Após 4 dias
em debate e votações na especialidade, o Orçamento do Estado para 2021 (OE 21) foi aprovado em votação final neste dia 26 de
novembro, com os votos contra do PSD, BE (Bloco de Esquerda), CDS-PP, Chega e IL (Iniciativa Liberal), com as abstenções do PEV (Partido
Ecologista Os Verdes), PAN, PCP e
as deputadas não inscritas e com os votos favoráveis unicamente do PS.
Quanto à
abstenção do PEV, anunciada neste dia, antes do debate na Assembleia da
República (AR), a deputada Mariana Silva frisou
que é “um voto em defesa das pessoas”, deixando “uma imensa responsabilidade
nas mãos do Governo, que com este Orçamento fica obrigado a responder aos
anseios das populações” e prometendo a cobrança futura por parte do seu partido.
Também o PAN
apresentou o seu sentido de voto na manhã deste dia, antes de chegar à AR,
explicando que iria viabilizar o OE 21 pela abstenção, tendo em conta o “caminho
que foi feito” e “as conquistas do PAN em sede da especialidade”. E, a este
respeito, a deputada Inês Sousa Real esclareceu que este orçamento “não é o mesmo
que aqui entrou”, como defendeu André Silva, presidente do PAN, na sua
intervenção na AR.
De igual
modo, os comunistas optaram por abster-se nesta votação final.

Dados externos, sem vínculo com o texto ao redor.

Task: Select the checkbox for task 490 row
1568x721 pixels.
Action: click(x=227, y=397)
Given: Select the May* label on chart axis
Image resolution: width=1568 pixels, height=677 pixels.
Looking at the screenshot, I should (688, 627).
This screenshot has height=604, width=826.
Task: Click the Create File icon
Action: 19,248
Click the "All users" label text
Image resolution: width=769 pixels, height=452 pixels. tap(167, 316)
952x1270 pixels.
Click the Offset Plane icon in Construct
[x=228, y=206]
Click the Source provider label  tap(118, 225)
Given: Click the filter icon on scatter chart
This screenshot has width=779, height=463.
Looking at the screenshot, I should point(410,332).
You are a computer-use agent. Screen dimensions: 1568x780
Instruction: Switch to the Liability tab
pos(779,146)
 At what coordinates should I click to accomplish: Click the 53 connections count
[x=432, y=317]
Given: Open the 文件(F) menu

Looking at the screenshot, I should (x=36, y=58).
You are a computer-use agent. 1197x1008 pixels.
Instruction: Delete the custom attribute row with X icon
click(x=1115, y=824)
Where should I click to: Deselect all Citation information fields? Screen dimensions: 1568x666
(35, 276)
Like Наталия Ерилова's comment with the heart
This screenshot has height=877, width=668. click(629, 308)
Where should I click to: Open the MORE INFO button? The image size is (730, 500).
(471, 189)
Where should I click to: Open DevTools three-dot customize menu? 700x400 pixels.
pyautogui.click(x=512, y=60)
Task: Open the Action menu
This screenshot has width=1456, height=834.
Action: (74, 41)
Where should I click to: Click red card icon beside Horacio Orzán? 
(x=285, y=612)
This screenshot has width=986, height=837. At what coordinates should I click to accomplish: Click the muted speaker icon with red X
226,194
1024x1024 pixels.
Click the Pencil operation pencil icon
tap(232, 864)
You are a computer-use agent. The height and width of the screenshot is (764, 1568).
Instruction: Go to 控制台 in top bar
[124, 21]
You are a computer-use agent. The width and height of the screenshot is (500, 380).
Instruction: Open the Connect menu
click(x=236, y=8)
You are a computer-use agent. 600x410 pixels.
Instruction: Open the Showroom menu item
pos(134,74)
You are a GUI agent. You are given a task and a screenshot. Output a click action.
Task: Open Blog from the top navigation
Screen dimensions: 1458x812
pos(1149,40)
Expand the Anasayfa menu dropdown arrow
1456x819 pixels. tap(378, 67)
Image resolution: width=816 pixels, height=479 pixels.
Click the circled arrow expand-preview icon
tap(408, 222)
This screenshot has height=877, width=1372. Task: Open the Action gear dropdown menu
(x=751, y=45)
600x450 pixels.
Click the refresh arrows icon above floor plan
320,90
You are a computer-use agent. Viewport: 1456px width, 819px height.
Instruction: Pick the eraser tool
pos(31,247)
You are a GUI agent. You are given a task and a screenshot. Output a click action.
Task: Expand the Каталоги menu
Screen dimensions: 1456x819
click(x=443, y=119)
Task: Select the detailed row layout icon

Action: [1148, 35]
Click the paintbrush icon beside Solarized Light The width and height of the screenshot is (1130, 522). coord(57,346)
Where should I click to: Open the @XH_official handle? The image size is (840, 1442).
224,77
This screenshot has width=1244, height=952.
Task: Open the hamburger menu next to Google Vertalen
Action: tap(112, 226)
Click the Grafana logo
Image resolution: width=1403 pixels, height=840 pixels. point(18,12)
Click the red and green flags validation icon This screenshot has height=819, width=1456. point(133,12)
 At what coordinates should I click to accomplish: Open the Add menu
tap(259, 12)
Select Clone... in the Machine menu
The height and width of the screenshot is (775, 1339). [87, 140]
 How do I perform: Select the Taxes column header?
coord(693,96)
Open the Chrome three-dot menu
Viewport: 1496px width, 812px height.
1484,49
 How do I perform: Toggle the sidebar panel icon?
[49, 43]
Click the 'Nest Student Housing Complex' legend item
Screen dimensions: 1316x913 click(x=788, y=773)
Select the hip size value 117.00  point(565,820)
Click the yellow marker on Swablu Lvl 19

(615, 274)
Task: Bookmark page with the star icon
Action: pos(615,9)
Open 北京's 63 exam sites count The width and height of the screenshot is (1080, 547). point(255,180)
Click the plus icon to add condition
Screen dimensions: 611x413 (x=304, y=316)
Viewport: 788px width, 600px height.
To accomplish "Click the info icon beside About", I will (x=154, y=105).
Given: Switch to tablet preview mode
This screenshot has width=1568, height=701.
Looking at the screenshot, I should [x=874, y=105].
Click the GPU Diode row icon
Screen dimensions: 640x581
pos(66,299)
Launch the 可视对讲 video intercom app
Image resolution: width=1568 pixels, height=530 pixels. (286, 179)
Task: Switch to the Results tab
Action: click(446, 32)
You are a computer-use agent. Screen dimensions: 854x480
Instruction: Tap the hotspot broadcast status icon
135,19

O líder,
que admitia, a 13 de novembro, que podia votar contra o OE, sublinhou que
o partido denunciou as mais “profundas” insuficiências presentes na proposta do
OE para 2021”. Além disso, Jerónimo de Sousa salientou que o atual documento que
vigorará em 2021 e define apoios para diversas áreas “não responde às
necessidades do país”.
O BE, reunido
no dia 25 à noite, confirmou o voto contra, conforme fora proposto pela
Comissão Política, sustentando que o partido se empenhou na negociação do
OE 2021 durante vários meses, mas que o Governo se manteve “intransigente em
matérias centrais”. E
Catarina Martins assegurou, no
Parlamento, que “no momento em que votamos o Orçamento do Estado para 2021, ele
já está desatualizado” e garantiu que “o que conta não é as peripécias do
debate na especialidade”, fenómeno “tão fugaz como o verão de São Martinho, que
já passou”.
Do lado do
CDS-PP, João Almeida considerou que a votação na especialidade foi “uma verdadeira
negociata”, sintomática dum “Governo sem rumo”. Para o deputado centrista, o documento
aprovado é o “resultado de uma manta de retalhos, capaz de ignorar problemas
centrais”, tendo o partido contribuído para a resposta, apesar de este não ser
o seu orçamento.
E Isaura
Morais, do PSD, apontou que o partido ia votar contra, vincando:
“Se o PSD votou contra este Orçamento na generalidade, então hoje na
votação global o nosso voto é contra e ainda mais convicto. Se no início da
proposta orçamental só olhava para o presente e esquecia o dia de amanhã, o Orçamento
de Estado para 2021 numa versão final ainda compromete mais o nosso futuro
coletivo.”.
Para a IL, o
debate apenas serviu “para mostrar a enorme desorientação do Governo, que não
sabe o que anda a fazer no combate à pandemia”, notando que “não tem ideia ou
estratégia para recuperar a economia”. E João Cotrim Figueiredo frisou que “este
orçamento mostra que o PS gere mal o OE em tempos de vacas gordas e
pessimamente em tempos de vacas magras”.
Do lado do
PS, alinhada com o Governo, Ana Catarina Mendes, líder da bancada, elogia PCP,
PEV, PAN e as deputadas não inscritas, enaltece o seu próprio grupo
parlamentar, pois “a aprovação do OE 21 significa aprovar um instrumento
essencial no combate à crise”. E,
olhando para Rui Rio, atira:
“Com mais responsabilidade e com mais calma é preciso olhar o país.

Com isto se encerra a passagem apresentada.